Children are natural-born noise makers, but their exuberance is muted in today's kindergarten classrooms. Elizabeth Graue -- a professor at the University of Wisconsin, Madison highlights this shift. Graue asserts that even "free play" and "choice time" have drifted into the assessment zone. Teachers often now choose the "choice time" activities for students and use "free play" as time to complete formal assessments instead of observing and guiding student activities. Many full-day kindergarten students spend approximately 25 minutes on literacy and math content for every five minutes of play because schools now "back map" the curriculum from the first standardized tests.

Kindergarten -- once a foundation for learning -- is now just a prerequisite for the tests to come. This is a mistake. Innovative play inherently differentiates instruction and concurrently teaches multiple concepts. It also enables children to choose appropriate challenges for themselves while being stretched by other students in a low-stress setting.
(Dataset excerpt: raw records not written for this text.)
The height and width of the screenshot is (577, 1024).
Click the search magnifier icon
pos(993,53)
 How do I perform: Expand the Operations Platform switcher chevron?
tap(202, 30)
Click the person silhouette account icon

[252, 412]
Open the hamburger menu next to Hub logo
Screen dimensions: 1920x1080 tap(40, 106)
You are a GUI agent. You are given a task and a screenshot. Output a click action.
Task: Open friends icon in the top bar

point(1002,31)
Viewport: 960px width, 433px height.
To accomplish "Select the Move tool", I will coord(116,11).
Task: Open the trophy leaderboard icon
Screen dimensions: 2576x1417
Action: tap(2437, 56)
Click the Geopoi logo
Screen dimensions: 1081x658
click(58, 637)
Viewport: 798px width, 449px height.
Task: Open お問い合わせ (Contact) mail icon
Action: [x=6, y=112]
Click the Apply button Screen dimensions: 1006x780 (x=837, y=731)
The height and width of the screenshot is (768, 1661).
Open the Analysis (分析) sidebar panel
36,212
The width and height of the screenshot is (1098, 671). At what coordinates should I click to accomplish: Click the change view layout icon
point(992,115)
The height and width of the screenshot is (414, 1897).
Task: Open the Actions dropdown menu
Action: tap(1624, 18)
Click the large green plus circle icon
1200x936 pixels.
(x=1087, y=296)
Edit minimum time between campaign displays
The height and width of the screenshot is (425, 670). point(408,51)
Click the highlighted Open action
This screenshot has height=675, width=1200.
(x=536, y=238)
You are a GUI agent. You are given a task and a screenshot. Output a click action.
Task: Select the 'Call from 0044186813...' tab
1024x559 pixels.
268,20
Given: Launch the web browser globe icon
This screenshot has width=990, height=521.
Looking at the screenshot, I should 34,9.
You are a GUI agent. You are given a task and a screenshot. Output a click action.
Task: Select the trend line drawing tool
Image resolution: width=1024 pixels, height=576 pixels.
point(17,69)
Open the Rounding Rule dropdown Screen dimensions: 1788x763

We tend to think that because our children are more tech-savvy -- and seem more worldly -- than we were at that age, they are also ready for more challenging academic work. (I need only watch my young son's facility with our digital camera's delete button to get this sense.) But this notion is false. Award-winning education writer, Laura Pappano, highlights a study conducted by the distinguished Gesell Institute in her provocative article "Kids Haven't Changed; Kindergarten Has." The Institute, a non-profit dedicated to researching and understanding child development, recently completed a study comparing child development milestones documented in the early and mid-1900s to those in today's children. Ninety two examiners interviewed nearly 1,300 three-to-six year olds in 56 schools across 23 states. They discovered what many educators have suspected: children today generally reach cognitive milestones at the same ages as their 1920s counterparts. Marcy Guddemi, current executive director of the Gesell Institute reflects, "People think children are smarter and they are able to do things earlier than they used to be able to -- and they can't." She cites "conserving skills" as an example. Most children do not understand the difference between counting 20 pennies and "conserving" them -- knowing that they have 20 altogether -- until the age of 6. They can memorize simple equations at four or five, but they don't understand the real meaning. There is a real difference between performing and knowing.

Kindergarten has been reconfigured to meet requirements of NCLB, disregarding the needs of our young children. When we require them to do work that is inappropriate and incompatible with their natural abilities and dispositions, we send the message that end goals are more important than the journey itself. Instead, kindergarten curriculum should tap into the innate exuberance, enthusiasm, curiosity and wonder of 5- and 6-year-olds. Kids need to play -- not just for their enjoyment and to release oodles of pent up energy -- but because they learn about themselves. In the hands of a gifted teacher, play becomes a tool for honing social skills and emotional growth.

David Daniel, child psychology professor at James Madison University, stresses the importance of teaching age appropriate material. He says, "The 4-year-old has a 4-year-old brain and a 6-year-old, a 6-year-old brain." Certainly there are a few students who can dabble in more serious academics, but most students are not developmentally or emotionally ready to learn it. And all too often it is the boys and kids of color in the classroom who are tagged for kindergarten retention or referred for testing.

Of course, kindergarten today must be a balance of the old and new. We can't ignore the fact that schools have real pressure to meet federal mandates. Programs rich in vocabulary and math concepts are necessary and appropriate, but they certainly can exist alongside constructive play and exploration. My friend's son was constantly under pressure to improve academically; he hated school by the end of kindergarten. His educational life is too important to be sacrificed to first-grade benchmarks.